Enfin, disons-le franchement, parce que le monde de l'entreprise a peur des troubles cognitifs, enfermant les personnes dans des stéréotypes négatifs, aux termes desquels elles seraient inadaptées au monde du travail.
Pourtant, de nombreux pays et de nombreuses entreprises ont compris le potentiel et la richesse que représentait la neuro-diversité. Depuis 2008, avec son programme Roim Rahok – Voir loin –, le ministère de la défense israélien incorpore des autistes dans les unités d'élite de l'armée pour analyser des photos aériennes.
SAP (Systems aplications and products in data processing), géant allemand de logiciels professionnels, considère pour sa part que « c'est seulement en employant des gens qui pensent différemment et suscitent l'innovation que l'entreprise sera prête à faire face aux défis du XXIe siècle ». L'entreprise a pour objectif très concret que les autistes représentent, d'ici 2020, 1 % de ses quelque 65 000 salariés dans le monde. En Italie, L'Oréal a démarré un projet de long terme en collaborant avec la Fondation TEDA (Trattamento educativo disturbo autistico) pour embaucher durablement de jeunes autistes.

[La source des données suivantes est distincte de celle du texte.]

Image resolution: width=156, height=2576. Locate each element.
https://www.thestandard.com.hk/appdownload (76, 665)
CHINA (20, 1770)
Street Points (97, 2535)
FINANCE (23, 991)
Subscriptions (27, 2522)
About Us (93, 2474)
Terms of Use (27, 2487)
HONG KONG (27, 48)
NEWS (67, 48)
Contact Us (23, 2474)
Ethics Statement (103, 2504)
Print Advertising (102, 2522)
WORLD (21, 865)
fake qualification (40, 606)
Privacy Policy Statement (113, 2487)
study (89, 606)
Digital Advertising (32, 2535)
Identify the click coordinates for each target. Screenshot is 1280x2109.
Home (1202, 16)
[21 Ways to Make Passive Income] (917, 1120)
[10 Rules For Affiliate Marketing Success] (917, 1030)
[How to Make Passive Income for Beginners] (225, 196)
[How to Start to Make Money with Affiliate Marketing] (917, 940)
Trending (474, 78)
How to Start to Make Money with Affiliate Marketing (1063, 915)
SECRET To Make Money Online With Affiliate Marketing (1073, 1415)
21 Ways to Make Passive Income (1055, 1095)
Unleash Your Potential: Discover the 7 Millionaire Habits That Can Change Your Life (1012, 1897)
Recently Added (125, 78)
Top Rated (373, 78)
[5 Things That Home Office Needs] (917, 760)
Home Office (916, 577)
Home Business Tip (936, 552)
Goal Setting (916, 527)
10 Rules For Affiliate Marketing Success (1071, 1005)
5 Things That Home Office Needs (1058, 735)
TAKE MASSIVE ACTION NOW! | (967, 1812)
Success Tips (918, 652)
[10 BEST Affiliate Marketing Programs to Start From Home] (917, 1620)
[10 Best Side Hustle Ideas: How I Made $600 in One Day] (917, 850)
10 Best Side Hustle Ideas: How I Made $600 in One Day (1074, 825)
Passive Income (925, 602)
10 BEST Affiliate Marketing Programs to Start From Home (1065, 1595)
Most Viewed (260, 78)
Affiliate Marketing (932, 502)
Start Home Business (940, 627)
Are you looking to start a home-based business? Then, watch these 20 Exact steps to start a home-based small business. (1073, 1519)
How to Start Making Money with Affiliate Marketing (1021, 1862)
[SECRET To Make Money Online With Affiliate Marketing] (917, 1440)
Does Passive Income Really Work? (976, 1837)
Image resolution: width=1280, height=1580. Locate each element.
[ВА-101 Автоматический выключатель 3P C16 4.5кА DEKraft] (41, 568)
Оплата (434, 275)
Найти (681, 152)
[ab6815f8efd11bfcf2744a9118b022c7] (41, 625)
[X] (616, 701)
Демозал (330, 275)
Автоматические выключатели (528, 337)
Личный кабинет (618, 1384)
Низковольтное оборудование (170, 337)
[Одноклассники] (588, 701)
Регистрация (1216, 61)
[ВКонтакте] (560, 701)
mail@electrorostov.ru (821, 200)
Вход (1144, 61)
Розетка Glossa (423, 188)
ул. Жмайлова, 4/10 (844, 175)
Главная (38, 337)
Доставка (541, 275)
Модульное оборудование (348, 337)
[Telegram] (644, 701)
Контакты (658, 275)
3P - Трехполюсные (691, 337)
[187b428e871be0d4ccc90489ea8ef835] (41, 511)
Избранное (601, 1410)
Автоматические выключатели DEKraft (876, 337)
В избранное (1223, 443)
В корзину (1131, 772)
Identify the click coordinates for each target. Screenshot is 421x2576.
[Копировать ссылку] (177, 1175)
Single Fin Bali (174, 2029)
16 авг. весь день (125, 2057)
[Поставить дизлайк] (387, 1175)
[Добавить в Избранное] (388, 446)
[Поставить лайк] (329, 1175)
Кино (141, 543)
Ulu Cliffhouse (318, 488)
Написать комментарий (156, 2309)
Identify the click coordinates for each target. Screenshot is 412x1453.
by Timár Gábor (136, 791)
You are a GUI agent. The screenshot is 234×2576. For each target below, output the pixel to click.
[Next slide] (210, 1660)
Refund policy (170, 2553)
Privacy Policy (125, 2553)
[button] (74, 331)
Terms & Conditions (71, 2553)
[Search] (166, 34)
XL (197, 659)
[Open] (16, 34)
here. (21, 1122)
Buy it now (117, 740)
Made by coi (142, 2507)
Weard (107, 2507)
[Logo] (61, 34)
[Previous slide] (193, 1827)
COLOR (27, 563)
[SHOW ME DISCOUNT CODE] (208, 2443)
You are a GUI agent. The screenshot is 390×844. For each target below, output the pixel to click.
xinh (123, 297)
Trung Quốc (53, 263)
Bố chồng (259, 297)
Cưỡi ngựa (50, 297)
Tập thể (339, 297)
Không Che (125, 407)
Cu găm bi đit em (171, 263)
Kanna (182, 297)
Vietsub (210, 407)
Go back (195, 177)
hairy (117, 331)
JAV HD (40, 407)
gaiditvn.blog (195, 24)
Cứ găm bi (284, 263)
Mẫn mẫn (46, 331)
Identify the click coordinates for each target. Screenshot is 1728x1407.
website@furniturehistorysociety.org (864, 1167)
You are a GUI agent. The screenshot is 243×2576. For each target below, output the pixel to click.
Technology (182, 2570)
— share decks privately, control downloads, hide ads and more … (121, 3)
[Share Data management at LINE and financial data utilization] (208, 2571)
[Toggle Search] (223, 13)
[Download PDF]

Comment comptez-vous améliorer la situation de l'emploi des personnes avec autisme – de toutes les personnes avec autisme, non seulement de celles à haut potentiel – afin que notre pays ne prenne pas, sur ce sujet, vingt années de retard supplémentaire ? Ne pensez-vous pas que l'État employeur devrait être exemplaire et montrer la voie ?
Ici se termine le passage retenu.